Lawn hesitated. “I can’t bear to think of Pat behind bars. I can’t bear to think of anybody behind bars, for that matter. It isn’t humane to lock people up. I’ve been there myself, you see.”

“You have?”

“Oh, didn’t you know? Yes, I spent three days locked up when I was seventeen.” She laughed suddenly at Miss Withers’s expression. “Oh, it wasn’t anything so very criminal. It was just that I’d run away from home, and the Atlanta police held me until father could come down and lead me home in disgrace.”

“You’ve had quite a career, haven’t you?” Miss Withers’s voice was faintly envious.

“An unlucky one, at least so far,” Lawn admitted. “And right now I don’t think I’d have much luck with Pat Montague.
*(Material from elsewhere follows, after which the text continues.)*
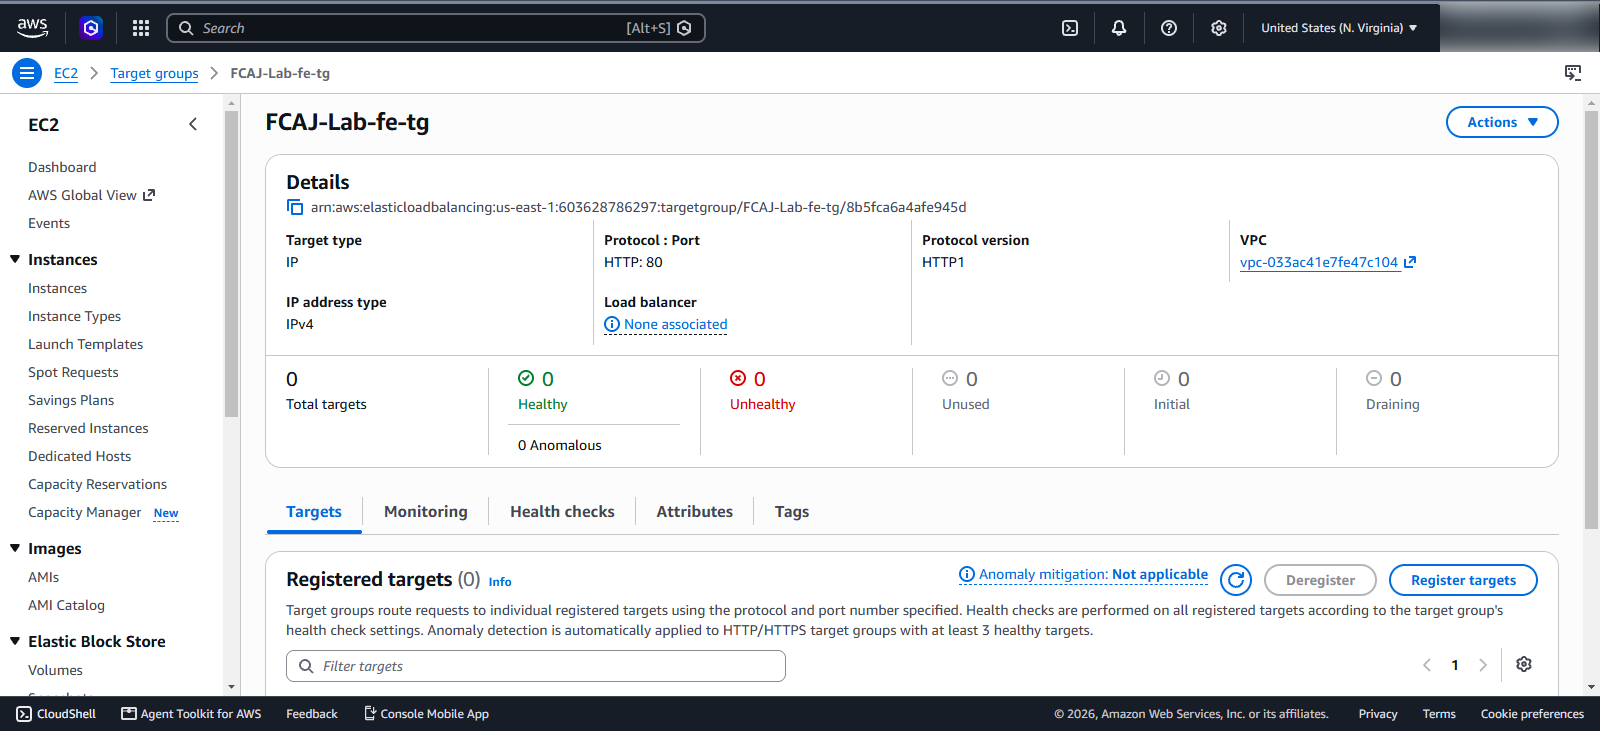1600x731 pixels.
Task: Open the top bar settings gear
Action: pos(1219,28)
Not that I wouldn’t like to …” She shook her head. “I guess I’ll run along.”

“Shall I give him a message?”

“Why …” Lawn thought. “Just tell him that I know he’s innocent and that it won’t be long before everybody else knows it too.” She pressed Miss Withers’s arm and turned back swiftly towards the curb and Helen’s light car, which she had parked there at an angle. “I’d better get this heap home before my sister gets more furious at me than she is already. Good night, and good luck.”

Miss Withers stared after her. “It’s the younger generation, knock-knock-knocking at the door,” she hummed to herself. She was suddenly glad that she had never tried bringing up anything more complicated than kittens, puppies, canaries, and tropical fish.